None of us is prepared to be caregivers — the role is thrust upon us. More than 40 million Americans are caring for an elderly parent or loved one. This episode offers six tips to make the caregiving burden more sustainable.
Finding out you have a serious medical condition can leave you reeling. These strategies from medical and lay experts will help you be in control as you navigate our complex health care system and get the best possible care. This episode helps you figure out what matters most to you, and to fight for it.
The Conversation Project’s Advisor to Faith Based Communities talks about the importance of having a conversation with your loved ones on their wishes for end of life care.
- Healthcare Communication—Effective Techniques for Clinicians: How to Prepare for End of Life Conversations
The Conversation Project’s own Kelly McCutcheon Adams, MSW, LCSW, talks about IHI’s Conversation Ready project and end of life conversations. Learn about the advantages and process of incorporating this work into healthcare systems using the Conversation Ready principles: Exemplify, Connect, Engage and Steward all of which are the foundation for Respect. The IHI white paper and tool kit are available at ihi.org.

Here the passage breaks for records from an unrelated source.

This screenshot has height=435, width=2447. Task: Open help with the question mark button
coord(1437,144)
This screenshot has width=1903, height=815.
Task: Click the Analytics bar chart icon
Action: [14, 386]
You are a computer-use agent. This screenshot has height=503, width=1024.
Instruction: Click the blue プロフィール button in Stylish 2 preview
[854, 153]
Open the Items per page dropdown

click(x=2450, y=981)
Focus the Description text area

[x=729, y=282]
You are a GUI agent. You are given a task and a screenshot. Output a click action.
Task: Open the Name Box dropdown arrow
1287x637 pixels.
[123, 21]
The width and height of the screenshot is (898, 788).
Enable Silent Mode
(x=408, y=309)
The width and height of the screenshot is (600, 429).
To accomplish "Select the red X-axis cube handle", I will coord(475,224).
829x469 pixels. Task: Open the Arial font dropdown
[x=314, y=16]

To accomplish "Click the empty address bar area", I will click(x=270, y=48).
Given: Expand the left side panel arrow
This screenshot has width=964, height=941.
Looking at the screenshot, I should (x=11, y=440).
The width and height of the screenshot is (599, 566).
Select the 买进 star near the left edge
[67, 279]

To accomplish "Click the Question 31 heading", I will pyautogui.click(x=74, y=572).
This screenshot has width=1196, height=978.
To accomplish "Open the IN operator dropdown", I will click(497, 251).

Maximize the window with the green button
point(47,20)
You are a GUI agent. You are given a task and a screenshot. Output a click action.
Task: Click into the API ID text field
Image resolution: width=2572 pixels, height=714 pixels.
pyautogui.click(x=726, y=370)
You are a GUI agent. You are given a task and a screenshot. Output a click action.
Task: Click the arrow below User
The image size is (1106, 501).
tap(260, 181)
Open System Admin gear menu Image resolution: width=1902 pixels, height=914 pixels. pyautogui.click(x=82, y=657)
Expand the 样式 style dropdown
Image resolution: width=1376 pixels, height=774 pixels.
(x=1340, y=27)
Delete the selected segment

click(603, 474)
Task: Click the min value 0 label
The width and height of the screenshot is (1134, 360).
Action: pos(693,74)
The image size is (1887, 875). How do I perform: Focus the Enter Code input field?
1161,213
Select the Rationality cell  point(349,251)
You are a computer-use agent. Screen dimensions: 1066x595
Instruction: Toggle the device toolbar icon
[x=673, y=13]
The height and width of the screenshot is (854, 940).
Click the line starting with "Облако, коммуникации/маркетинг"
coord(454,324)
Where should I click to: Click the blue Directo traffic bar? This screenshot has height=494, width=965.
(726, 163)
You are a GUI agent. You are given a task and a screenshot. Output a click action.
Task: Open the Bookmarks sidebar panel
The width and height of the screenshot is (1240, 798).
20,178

Comedian Chris Garcia has always incorporated stories about his Cuban-American family into his sets. But after his father died from Alzheimer’s, Chris started using his comedy to process his own grief, and to memorialize his dad. He also found solace talking to other comedians who lost their own parents. You’ll hear Chris talk with his mother Ana, and with Karen Kilgariff, a fellow comedian and cohost of the podcast My Favorite Murder.
Many of us believe we know how we’d choose to die. We have a sense of how we’d respond to a diagnosis of an incurable illness. Hear the story of one family’s decades-long conversation about dying. They found that the people we are when death is far in the distance may not be the people we become when death is near.
Ellen Goodman is a Pulitzer Prize winning columnist, an award-winning journalist, an author of 7 books, and the co-founder of The Conversation Project. She recently shared with The Heart of Hospice hosts her most personal story of being her mother’s caregiver, and how it inspired her to create The Conversation Project.
Ellen shared her story of being her mother’s caregiver and decision maker, and being uncertain of her mother’s wishes because they had never had THE conversation. “We talked about everything except one thing: how she wanted to live at the end of her life.” The goal of The Conversation Project is to help people facilitate THE conversation about their end of life wishes.